- How to complete this task -
Could you retype exactly the line containing "Task: Click the zoom out magnifier icon" and every line after it in the data below, leaving out the pictures?

- Records supplied -
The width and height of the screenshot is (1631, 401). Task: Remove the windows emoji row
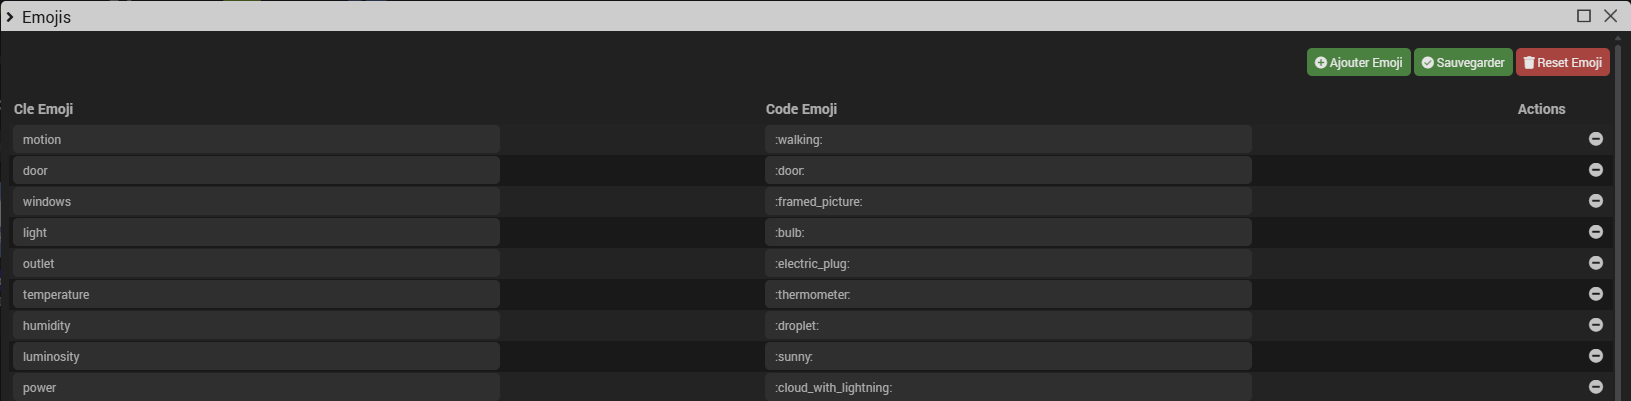coord(1595,201)
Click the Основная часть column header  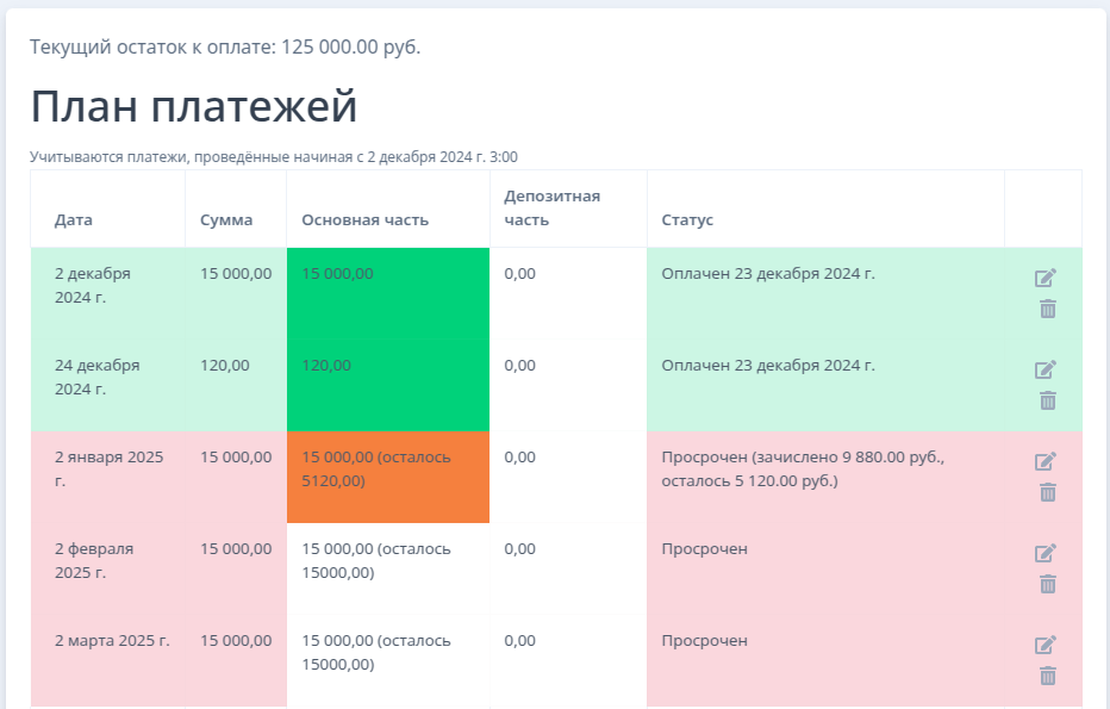click(365, 220)
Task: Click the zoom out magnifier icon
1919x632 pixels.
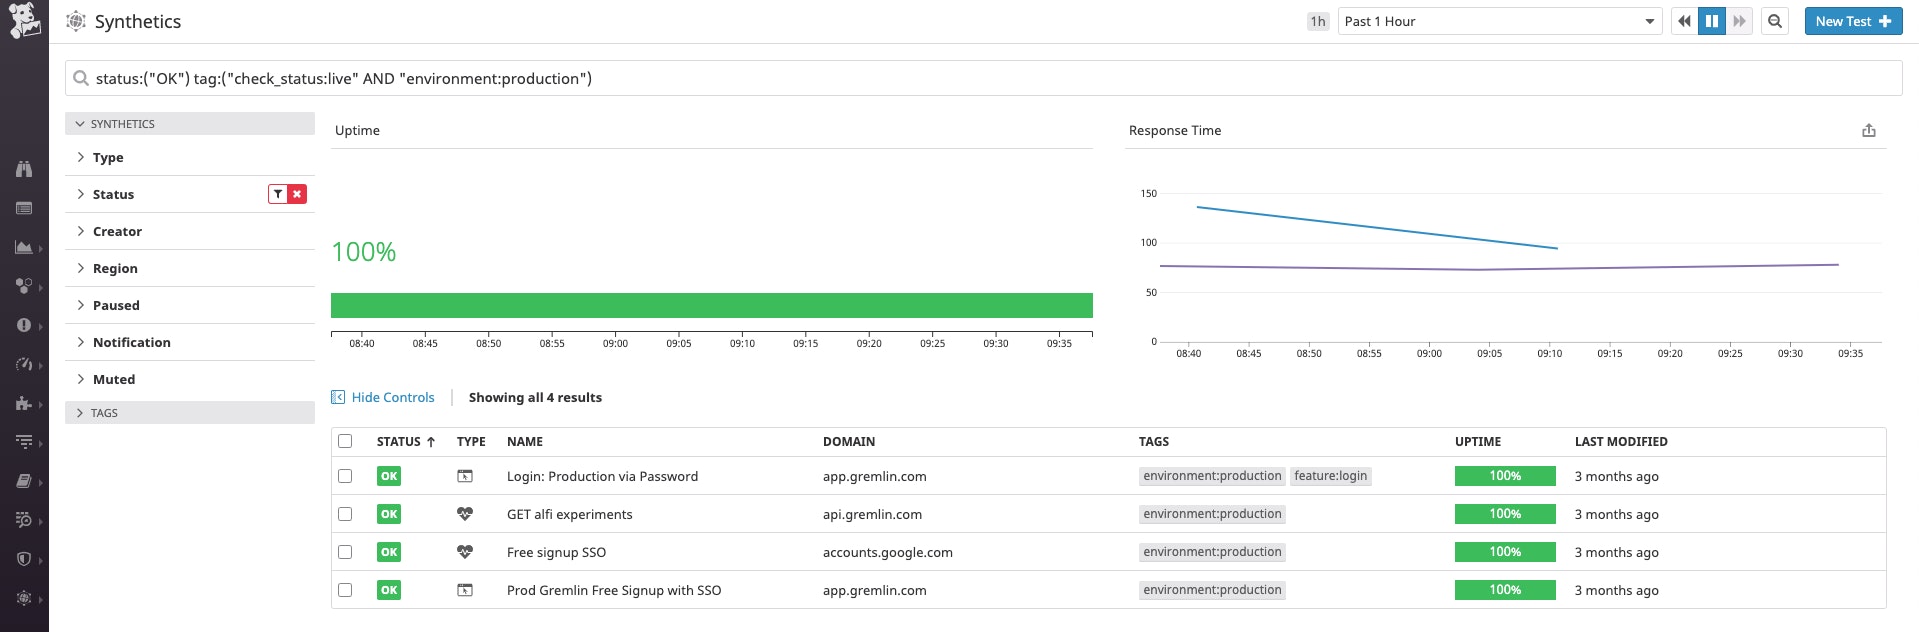Action: click(x=1775, y=21)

- Response box -
Task: Click the zoom out magnifier icon
1919x632 pixels.
Action: click(x=1775, y=21)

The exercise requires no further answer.